#### ACTIVITY
The records follow. Filter them to the lines that hold "agent".

#### DATA SHOWN
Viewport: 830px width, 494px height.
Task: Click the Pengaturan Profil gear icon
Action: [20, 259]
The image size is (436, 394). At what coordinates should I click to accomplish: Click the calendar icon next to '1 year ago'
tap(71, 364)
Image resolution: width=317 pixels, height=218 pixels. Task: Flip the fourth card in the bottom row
--
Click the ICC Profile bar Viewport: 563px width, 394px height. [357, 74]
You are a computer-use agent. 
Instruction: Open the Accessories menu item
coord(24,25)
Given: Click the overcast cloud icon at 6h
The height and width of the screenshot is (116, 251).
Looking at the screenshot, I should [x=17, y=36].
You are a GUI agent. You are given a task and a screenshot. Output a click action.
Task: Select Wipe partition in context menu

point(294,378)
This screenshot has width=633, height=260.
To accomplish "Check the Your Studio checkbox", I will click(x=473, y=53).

#### ANSWER SPACE
You are a computer-use agent. 
You are a GUI agent. You are given a task and a screenshot. Output a click action.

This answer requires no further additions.